Crisis! takes us beyond the common explanations of social determinants to illuminate how political parties actively shape national stability and breakdown. The secession crisis and the election of Donald Trump suggest that politicians and voters abandon the political establishment not only because people are suffering, but also because the party system itself is unable to absorb an existential challenge to its power. Just as the U.S. Civil War meant the difference between the survival of a slaveholding republic and the birth of liberal democracy, what political elites and civil society organizations do today can mean the difference between fascism and democracy.

About the author

Cedric de Leon is Director of the Labor Center and Associate Professor of Sociology at the University of Massachusetts Amherst. He is the author of The Origins of Right to Work (2015) and Party and Society (2014) and co-editor of Building Blocs: How Parties Organize Society (Stanford, 2015). Prior to becoming an academic, he was by turns an organizer and local union president in the American labor movement.

"Crisis! draws important parallels between the Civil War and our present moment: that the planter class of the 19th century initially resisted secession finds echoes today in actions of the superrich, many of whom once opposed Trump but have now come on board, setting in motion consequences that threaten their wealth and power. A fascinating book."

—Stephen Lerner, Kalmanovitz Initiative for Labor and the Working Poor, Georgetown University

"Cedric de Leon offers a compelling narrative that sheds light on our present political moment and serves as a resource to anyone wishing to understand and end the crisis of confidence that has gripped American politics."

—Jim McGovern, United States Congressman

"Cedric de Leon makes a bold and convincing argument about the sources of political crises and popular disaffection with the major political parties: it is the dynamics of the parties themselves, rather than voters' economic self-interest or cultural goals, that create moments of political breakdown."

—Ann Shola Orloff, coeditor of The Many Hands of the State: Theorizing Political Authority and Social Control

"Cedric de Leon sees a crisis in contemporary American politics similar to the one leading up to the Civil War. His paths forward—led either by political party leaders or through a surge of political independence among voters—point toward very different futures for U.S. democracy. As argued in Crisis!, we are living in extraordinary political times."

—John Aldrich, Why Parties? A Second Look

"[De Leon offers] a sober analysis that centers its story on the relationships between a party and its base. If we are to find a way out of this 'time of monsters,' one way would be through movements that recognize these 'crisis points' and use them to break out of a system of political hegemony that has largely ignored climate change, allowed the growth of unsustainable levels of inequality and is actively disenfranchising people across the globe. The challenges for such movements are enormous, but the time has never been more ripe."

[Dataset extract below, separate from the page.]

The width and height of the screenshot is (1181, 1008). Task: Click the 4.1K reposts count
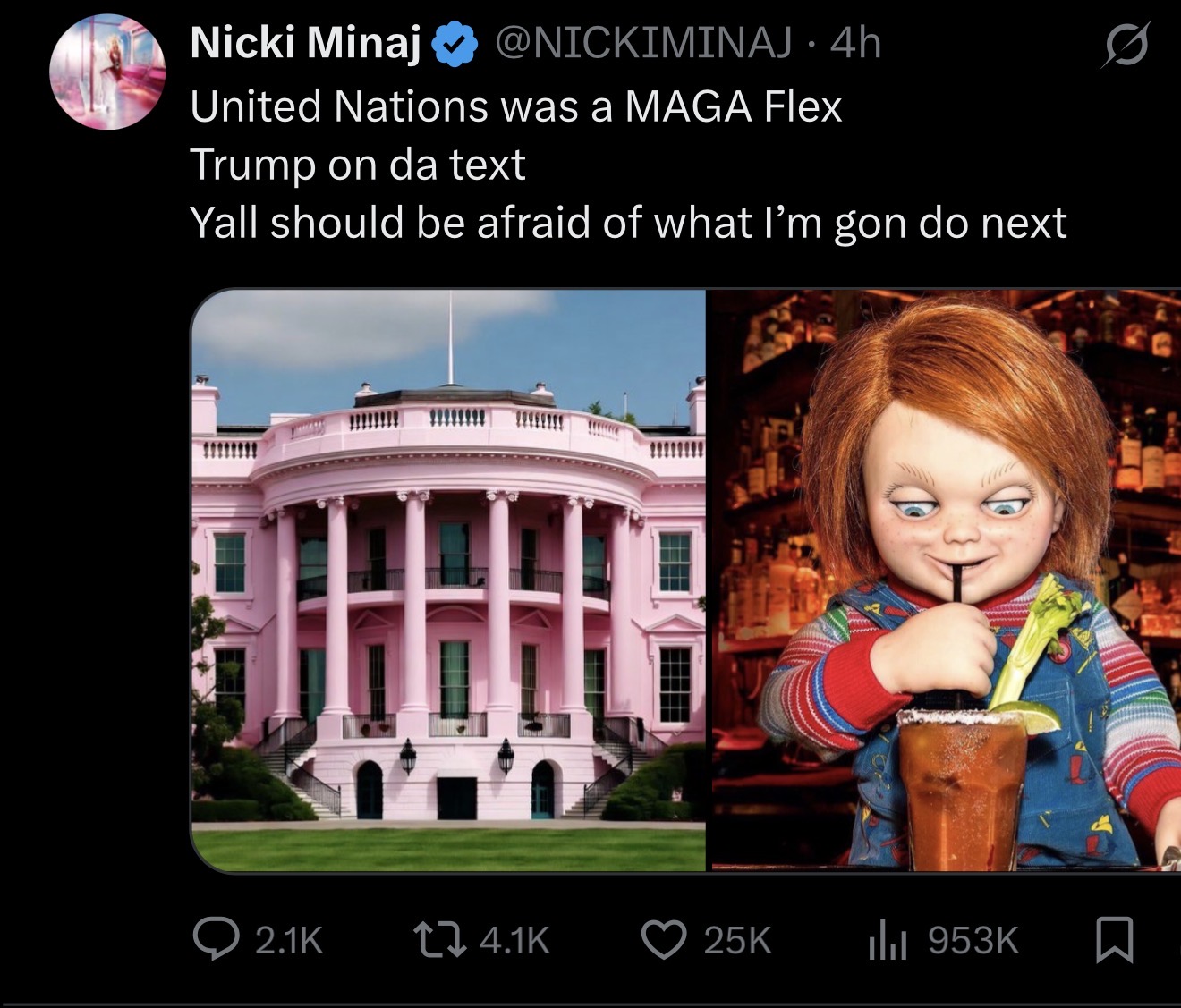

—John Kincaid, Social Forces

"In the end Crisis! is an important contribution to the new historical sociology of parties from one of the leading scholars in the field. It is a welcome correction to scholarly and public debates that elide the centrality of parties in the making of American political history and our current predicament... What Crisis! offers is a concise cross-case analysis of key periods of political dissolution with an eye to enhancing our understanding of the present, laying important groundwork on which the rest of us can (and should) build."